* **What you are asked to do**:
In the entries below, find the line with "The image size is (444, 385)." and the line with "The width and height of the screenshot is (2153, 704).". Return those two lines and all lines between them, exactly.

(Beginning of Data shown)

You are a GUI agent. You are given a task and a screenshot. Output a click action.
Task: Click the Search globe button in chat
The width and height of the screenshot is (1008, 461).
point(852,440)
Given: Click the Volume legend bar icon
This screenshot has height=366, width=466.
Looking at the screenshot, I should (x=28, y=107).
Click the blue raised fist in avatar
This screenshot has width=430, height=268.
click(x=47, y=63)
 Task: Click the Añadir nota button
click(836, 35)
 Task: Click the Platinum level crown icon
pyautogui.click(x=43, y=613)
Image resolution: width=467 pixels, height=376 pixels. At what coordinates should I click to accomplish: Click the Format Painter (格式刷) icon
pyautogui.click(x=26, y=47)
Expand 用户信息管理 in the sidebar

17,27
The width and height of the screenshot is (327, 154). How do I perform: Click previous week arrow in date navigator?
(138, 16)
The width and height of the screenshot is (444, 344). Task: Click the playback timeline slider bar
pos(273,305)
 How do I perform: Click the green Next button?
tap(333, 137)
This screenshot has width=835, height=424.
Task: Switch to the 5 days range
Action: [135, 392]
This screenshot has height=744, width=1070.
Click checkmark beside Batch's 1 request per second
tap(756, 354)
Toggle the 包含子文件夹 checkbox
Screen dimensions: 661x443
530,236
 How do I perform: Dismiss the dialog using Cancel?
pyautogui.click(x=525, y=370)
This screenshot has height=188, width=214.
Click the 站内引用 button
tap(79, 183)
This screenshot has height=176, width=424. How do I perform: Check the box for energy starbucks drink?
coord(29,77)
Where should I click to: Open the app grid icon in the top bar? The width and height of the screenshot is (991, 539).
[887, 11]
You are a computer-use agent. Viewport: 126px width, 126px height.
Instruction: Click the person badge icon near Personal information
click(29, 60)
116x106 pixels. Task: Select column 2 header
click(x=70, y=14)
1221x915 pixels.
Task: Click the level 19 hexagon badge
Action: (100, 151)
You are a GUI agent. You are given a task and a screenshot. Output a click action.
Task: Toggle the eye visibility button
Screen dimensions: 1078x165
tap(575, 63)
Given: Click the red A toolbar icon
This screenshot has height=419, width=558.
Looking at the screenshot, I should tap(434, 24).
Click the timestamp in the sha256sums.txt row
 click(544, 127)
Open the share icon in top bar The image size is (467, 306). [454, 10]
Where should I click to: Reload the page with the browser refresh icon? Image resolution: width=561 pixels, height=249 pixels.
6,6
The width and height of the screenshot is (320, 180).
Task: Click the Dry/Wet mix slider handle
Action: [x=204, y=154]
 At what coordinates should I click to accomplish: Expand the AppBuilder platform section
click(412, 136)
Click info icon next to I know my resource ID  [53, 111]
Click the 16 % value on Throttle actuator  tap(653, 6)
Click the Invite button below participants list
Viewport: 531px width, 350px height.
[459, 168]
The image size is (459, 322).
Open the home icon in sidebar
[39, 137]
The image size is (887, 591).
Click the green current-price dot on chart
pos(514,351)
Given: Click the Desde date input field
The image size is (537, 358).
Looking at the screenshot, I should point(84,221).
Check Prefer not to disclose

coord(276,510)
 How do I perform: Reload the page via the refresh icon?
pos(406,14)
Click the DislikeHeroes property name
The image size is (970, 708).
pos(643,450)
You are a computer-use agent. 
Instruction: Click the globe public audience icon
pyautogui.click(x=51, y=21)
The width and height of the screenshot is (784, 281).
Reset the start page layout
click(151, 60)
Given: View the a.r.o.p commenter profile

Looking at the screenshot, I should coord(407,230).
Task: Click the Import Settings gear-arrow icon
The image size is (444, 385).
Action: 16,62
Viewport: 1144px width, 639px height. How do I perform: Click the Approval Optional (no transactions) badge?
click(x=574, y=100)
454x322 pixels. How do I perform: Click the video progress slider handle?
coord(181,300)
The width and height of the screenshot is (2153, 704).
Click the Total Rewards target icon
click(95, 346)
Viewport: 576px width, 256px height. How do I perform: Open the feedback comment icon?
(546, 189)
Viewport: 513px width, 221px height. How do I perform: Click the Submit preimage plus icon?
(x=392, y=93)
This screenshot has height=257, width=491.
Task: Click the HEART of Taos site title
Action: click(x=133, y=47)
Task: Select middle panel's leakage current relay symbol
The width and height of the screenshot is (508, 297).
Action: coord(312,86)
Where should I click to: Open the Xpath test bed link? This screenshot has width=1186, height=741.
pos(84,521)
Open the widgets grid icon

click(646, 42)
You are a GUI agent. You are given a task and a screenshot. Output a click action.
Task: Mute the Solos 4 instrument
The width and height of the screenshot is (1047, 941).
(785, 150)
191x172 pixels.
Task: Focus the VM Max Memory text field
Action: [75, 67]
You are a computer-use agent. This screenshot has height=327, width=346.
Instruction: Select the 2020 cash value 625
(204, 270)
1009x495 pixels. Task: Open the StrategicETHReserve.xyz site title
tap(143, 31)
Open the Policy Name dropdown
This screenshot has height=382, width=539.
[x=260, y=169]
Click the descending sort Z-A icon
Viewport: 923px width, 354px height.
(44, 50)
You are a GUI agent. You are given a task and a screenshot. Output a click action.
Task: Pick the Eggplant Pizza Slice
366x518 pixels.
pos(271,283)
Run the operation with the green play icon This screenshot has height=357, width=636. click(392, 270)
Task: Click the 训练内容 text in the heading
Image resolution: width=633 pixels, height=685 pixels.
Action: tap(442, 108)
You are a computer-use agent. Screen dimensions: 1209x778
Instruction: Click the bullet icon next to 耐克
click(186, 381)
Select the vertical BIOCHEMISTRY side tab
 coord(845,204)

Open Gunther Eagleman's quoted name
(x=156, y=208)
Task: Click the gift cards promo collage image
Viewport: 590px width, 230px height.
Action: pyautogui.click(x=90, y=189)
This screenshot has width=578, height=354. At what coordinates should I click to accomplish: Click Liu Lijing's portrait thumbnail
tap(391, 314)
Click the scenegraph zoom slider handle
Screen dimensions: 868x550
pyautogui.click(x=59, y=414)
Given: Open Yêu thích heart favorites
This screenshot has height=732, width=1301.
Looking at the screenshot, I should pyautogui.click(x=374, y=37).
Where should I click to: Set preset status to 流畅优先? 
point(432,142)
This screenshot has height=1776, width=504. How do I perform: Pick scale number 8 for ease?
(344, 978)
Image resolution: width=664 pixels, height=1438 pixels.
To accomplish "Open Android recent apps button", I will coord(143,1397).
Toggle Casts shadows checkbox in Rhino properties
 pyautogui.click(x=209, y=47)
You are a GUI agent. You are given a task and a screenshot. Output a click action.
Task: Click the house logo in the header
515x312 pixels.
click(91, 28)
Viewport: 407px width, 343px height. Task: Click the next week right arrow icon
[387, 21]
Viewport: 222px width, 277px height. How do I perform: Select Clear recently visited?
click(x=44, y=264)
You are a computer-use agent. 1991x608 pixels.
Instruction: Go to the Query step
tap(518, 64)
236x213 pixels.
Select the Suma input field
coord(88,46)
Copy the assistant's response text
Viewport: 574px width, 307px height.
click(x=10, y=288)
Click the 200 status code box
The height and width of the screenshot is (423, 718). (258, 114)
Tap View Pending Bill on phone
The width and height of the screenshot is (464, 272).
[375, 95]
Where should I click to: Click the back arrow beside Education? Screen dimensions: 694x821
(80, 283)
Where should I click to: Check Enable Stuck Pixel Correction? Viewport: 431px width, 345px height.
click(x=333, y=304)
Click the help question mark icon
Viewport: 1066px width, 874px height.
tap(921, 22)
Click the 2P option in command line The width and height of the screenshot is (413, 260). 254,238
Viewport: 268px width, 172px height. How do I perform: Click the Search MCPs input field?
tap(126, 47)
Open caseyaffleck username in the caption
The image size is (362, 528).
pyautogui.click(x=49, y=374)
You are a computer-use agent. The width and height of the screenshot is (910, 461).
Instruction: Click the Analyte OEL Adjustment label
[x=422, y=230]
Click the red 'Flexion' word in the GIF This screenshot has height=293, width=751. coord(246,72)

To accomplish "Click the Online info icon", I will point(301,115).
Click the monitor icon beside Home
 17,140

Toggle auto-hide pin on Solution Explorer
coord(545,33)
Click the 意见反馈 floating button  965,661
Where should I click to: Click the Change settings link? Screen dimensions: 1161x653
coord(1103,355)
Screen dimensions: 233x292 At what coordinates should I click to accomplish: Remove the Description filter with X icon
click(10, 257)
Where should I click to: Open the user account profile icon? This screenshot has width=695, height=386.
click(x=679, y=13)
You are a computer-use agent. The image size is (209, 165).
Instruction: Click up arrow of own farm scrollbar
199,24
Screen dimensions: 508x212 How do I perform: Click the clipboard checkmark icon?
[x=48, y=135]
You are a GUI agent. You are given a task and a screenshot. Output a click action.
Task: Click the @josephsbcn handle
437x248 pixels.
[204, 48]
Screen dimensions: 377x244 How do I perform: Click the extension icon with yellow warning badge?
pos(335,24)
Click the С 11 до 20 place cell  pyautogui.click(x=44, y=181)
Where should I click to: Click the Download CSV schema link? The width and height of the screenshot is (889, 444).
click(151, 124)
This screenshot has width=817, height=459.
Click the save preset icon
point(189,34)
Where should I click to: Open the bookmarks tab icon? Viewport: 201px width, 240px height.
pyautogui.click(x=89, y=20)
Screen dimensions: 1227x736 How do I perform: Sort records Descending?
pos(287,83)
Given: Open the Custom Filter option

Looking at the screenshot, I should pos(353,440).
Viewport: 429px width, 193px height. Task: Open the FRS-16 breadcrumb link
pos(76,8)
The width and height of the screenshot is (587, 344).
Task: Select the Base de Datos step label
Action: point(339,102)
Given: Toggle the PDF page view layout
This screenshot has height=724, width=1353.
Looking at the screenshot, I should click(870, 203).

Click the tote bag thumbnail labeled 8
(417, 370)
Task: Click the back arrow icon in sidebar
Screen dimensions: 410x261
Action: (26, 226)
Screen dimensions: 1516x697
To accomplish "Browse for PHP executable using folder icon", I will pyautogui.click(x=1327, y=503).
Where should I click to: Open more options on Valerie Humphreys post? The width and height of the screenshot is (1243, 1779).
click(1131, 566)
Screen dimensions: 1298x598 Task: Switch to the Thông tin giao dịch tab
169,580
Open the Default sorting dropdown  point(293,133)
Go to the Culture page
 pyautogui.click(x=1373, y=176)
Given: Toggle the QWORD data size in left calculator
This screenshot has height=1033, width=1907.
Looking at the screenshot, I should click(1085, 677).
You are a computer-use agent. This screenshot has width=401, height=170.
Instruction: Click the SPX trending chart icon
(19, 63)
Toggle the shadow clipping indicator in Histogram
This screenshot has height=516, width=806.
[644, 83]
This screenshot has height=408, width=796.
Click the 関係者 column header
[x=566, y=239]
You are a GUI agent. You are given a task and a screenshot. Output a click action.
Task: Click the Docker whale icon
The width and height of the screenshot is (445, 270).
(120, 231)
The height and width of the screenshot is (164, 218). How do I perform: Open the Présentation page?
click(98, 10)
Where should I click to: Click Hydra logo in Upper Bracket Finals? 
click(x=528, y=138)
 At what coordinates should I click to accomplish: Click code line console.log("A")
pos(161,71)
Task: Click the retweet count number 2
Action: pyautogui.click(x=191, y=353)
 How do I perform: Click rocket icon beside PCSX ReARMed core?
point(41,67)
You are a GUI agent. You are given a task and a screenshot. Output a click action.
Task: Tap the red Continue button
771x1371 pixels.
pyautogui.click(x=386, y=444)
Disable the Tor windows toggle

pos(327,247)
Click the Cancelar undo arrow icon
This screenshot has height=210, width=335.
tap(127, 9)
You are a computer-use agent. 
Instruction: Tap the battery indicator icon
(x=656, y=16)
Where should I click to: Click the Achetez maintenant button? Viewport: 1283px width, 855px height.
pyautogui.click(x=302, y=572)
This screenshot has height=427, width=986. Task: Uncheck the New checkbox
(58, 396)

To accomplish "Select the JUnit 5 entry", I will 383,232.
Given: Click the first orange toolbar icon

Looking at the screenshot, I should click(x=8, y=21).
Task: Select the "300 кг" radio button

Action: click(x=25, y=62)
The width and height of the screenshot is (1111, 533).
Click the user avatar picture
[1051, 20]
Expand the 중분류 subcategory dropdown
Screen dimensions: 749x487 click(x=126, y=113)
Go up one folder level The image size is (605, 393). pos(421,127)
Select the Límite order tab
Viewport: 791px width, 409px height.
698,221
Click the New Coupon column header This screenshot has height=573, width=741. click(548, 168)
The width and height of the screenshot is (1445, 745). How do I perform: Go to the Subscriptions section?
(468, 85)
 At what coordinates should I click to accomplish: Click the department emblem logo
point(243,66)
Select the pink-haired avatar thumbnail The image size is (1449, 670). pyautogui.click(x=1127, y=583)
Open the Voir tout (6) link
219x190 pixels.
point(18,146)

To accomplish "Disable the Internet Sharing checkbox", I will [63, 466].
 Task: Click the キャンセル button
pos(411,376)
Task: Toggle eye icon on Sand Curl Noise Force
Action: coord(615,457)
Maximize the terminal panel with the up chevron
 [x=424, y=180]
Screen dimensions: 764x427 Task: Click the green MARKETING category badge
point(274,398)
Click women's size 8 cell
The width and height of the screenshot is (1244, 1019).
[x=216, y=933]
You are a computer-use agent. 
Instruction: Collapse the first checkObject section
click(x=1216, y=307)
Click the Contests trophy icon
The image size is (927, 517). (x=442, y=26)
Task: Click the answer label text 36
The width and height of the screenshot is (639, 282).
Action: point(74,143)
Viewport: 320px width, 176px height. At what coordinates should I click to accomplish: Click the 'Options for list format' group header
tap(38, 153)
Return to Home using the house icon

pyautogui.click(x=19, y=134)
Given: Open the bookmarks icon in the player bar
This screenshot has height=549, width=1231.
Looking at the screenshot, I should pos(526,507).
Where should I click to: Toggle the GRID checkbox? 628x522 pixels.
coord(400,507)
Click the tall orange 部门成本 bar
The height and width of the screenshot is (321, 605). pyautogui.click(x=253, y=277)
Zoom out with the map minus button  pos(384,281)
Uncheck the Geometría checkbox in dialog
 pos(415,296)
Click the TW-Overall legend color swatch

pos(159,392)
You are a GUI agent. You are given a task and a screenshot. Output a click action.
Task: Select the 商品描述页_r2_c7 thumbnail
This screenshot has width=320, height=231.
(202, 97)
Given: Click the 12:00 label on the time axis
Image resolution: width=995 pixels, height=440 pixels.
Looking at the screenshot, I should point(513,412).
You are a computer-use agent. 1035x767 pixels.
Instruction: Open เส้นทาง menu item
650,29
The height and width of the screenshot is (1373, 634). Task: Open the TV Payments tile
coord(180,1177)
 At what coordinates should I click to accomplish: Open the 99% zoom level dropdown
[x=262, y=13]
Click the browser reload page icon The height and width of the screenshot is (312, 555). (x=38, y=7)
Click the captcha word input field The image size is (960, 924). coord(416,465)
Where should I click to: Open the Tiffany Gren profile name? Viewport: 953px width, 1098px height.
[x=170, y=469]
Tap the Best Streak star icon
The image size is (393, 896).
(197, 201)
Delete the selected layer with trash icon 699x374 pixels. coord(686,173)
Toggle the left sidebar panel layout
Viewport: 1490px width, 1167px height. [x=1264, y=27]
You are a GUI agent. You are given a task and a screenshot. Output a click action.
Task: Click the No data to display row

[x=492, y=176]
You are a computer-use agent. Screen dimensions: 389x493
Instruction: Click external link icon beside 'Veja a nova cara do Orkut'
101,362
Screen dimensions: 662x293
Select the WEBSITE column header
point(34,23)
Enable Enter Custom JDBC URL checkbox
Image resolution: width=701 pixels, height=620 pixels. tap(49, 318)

(End of Data shown)

* **Solution**:
The image size is (444, 385).
Action: 16,62
Viewport: 1144px width, 639px height. How do I perform: Click the Approval Optional (no transactions) badge?
click(x=574, y=100)
454x322 pixels. How do I perform: Click the video progress slider handle?
coord(181,300)
The width and height of the screenshot is (2153, 704).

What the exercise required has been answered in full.